Using jSoup To Sanitize Untrusted HTML In ColdFusion
For years, I've been using the OWASP AntiSamy project to sanitize untrusted HTML in ColdFusion. And for years, James Moberg has suggested that I just use JSoup. I'm not one to switch tools unnecessarily. However, when I went to install AntiSamy in a new project and remembered just how many JAR files were required, I figured it was time to look at JSoup's single JAR approach to cleaning and sanitizing HTML.
JSoup is an amazing Java library that brings the magic of jQuery's fluent API and effortless document object model (DOM) manipulation into the server-side world of ColdFusion. I use it quite heavily on this blog to post-process and normalize my content, extract OpenGraph tag data, insert <h2>
anchor links, and parse GitHub Gist data (just to name a few things).
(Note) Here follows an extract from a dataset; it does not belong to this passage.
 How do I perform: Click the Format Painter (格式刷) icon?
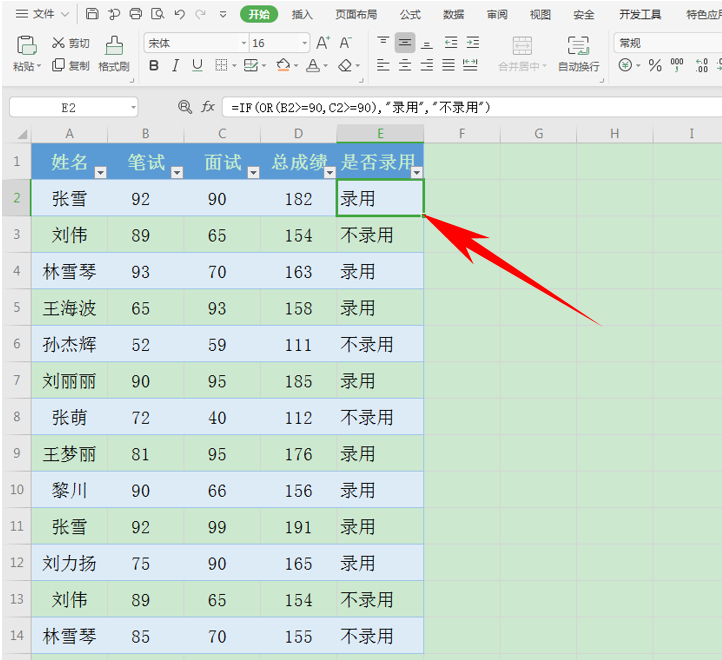point(114,45)
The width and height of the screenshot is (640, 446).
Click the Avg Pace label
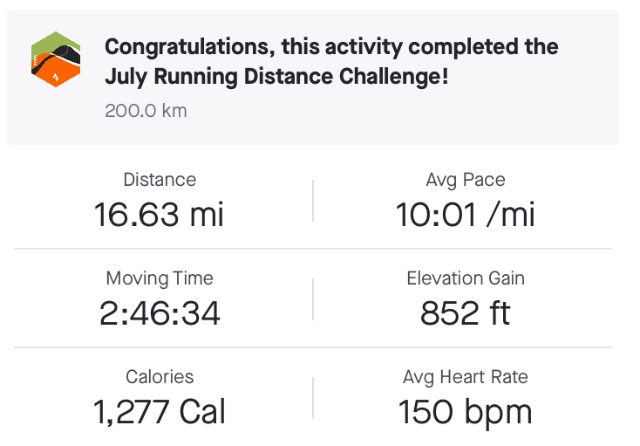click(x=465, y=180)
In short, it's been tremendously helpful.
But, I've only ever used it to operate on trusted HTML content—either content that I've written personally; or, content that's first been run through AntiSamy's sanitization process. JSoup exposes functionality similar to AntiSamy through the org.jsoup.safety
package and its Safelist
and Cleaner
classes.
I love the fact that JSoup doesn't use XML! While AntiSamy's XML-based configuration files work perfectly well, it feels a bit anachronistic in 2024. JSoup's answer to this is to provide a "builder pattern" that exposes a fluent API for defining an allowlist of tags, attributes, and protocols that can appear in the source document.
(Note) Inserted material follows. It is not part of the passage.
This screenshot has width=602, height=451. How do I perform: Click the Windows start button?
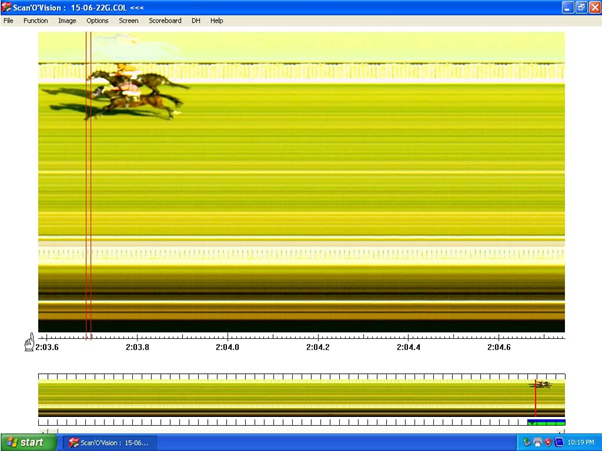coord(25,442)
For example, if you only want to allow for simple text formatting, you could add just the Bold and Italic tags to the allowlist:
<cfscript>
safelist = create( "org.jsoup.safety.Safelist" )
.init()
.addTags([ "strong", "em" ])
;
</cfscript>
Of course, this would only work for a single-line of input text since paragraph tags will be stripped out. If you want to allow for multiple lines of content, you have to add things like Paragraph and List tags to the allowlist:
<cfscript>
safelist = create( "org.jsoup.safety.Safelist" )
.init()
.addTags([ "strong", "em" ])
.addTags([ "p", "ul", "ol", "li" ])
;
</cfscript>
You can also specify optional tag attributes, required tag attributes, and viable attribute protocols. To demonstrate this in more depth, let's define a file with an assortment of untrusted HTML content:
<p>
Hey, check out my <a href="javascript:void(0)">awesome site</a>!
</p>
<p>
It's <strong onclick="alert(1)" class="highlite">so <a>great</a>!</strong>
</p>
<p>
<malicious>This is fun, too</malicious>; you should <em>try it</em>.
</p>
<p>
Cheers, <a href="https://www.bennadel.com" target="_blank">Ben Nadel</a>
</p>
<script>
alert(1);
</script>
<pre class="language-js"><code class="so-cool">var x = prompt( "Get to the choppa!" );</code></pre>
Note that this untrusted HTML contains a javascript:
protocol, an onclick
attribute, a <malicious>
tag, and some unexpected class
attribute values. To remove these unwanted HTML constructs, we're going to:
- Define an instance of
Safelist
. - Add only the elements, attributes, and protocols that we want.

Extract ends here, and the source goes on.